Add some dead leaves and branches and prepare them by adding a compost starter. Within two weeks, you need to check on them to ensure their moisture while aerating them through a pitchfork.


9. Repair Rotten Wooden Fences

Several factors can cause damage to your wooden fences such as the weather as well as wear and tear. To protect your garden and your entire property, you'll need to maintain the condition of your fences.

The wooden fences on your property need to be repaired routinely. Understandably, this isn't an easy task. Although hiring fence repair workers are better, here are some DIY tips and tricks if you wish to do this handyman job by yourself:
Don't forget to use wood preservatives before starting the repair. By using the wood preservative, the rest of the wood won’t get rotten.

Be mindful of the height, alignment, and conditions of the rails. While installing the wedge, embed several galvanized nails in it.
For maximum protection, caulk the tops and sides of the repaired parts. Hardware stores and home improvement centres sell galvanized steel T-braces. Concrete and long-lasting repairs are made possible by such braces.


10. Wash And Sanitize Outdoor Furniture

Take the time to rinse your patio furniture, whether it spent the winter outside or in storage. Furnishings exposed outdoors for extended periods will accumulate a lot of debris, dirt, and other microbes. It'd help to pressure wash them before storing them.
After storage, it’s also good to make sure dust and moulds are removed before they'll be used and enjoyed by families and guests. After pressure washing, you can also use water and soap to ensure bacteria and dust are removed.

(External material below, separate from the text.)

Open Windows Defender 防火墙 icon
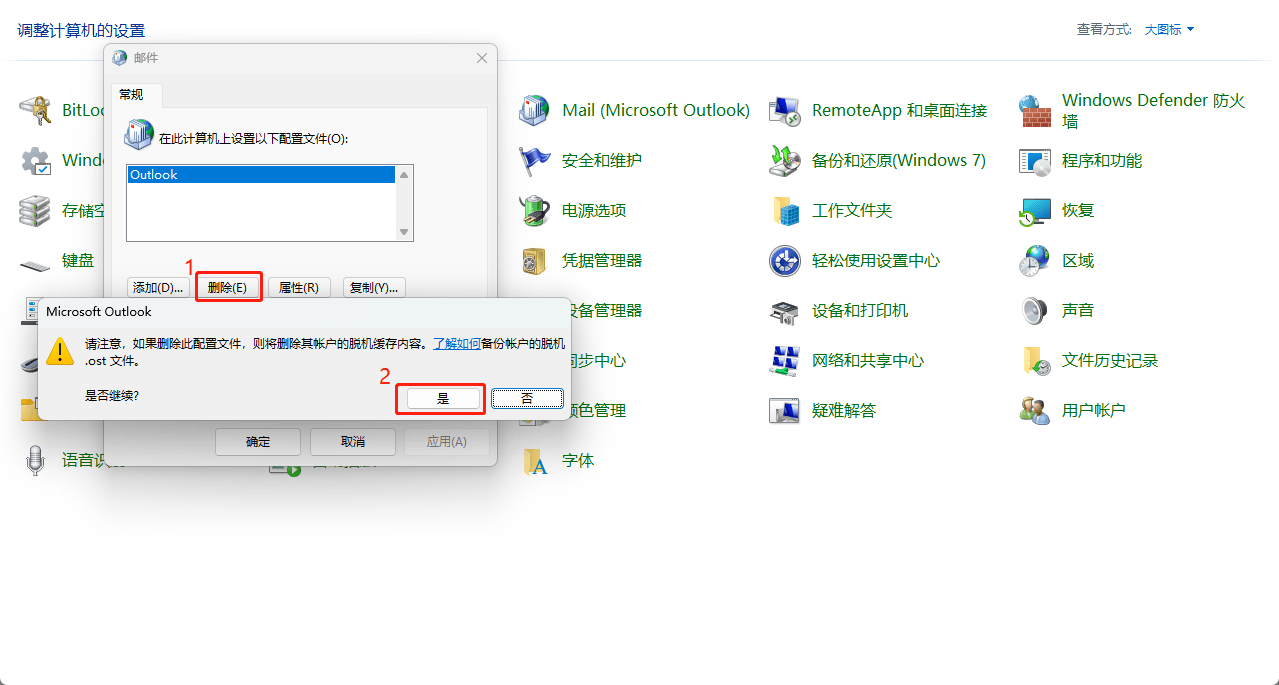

Your home's landscape is as important as all the other areas in your home. They need to be maintained regularly and have thorough cleaning between seasons. With this checklist enclosed in the article, you’ll know how to effectively ensure your entire garden and outdoor spaces will be kept well. Apply the tips you feel are needed to your landscaping and take advantage of a cleaner garden and an increased home value.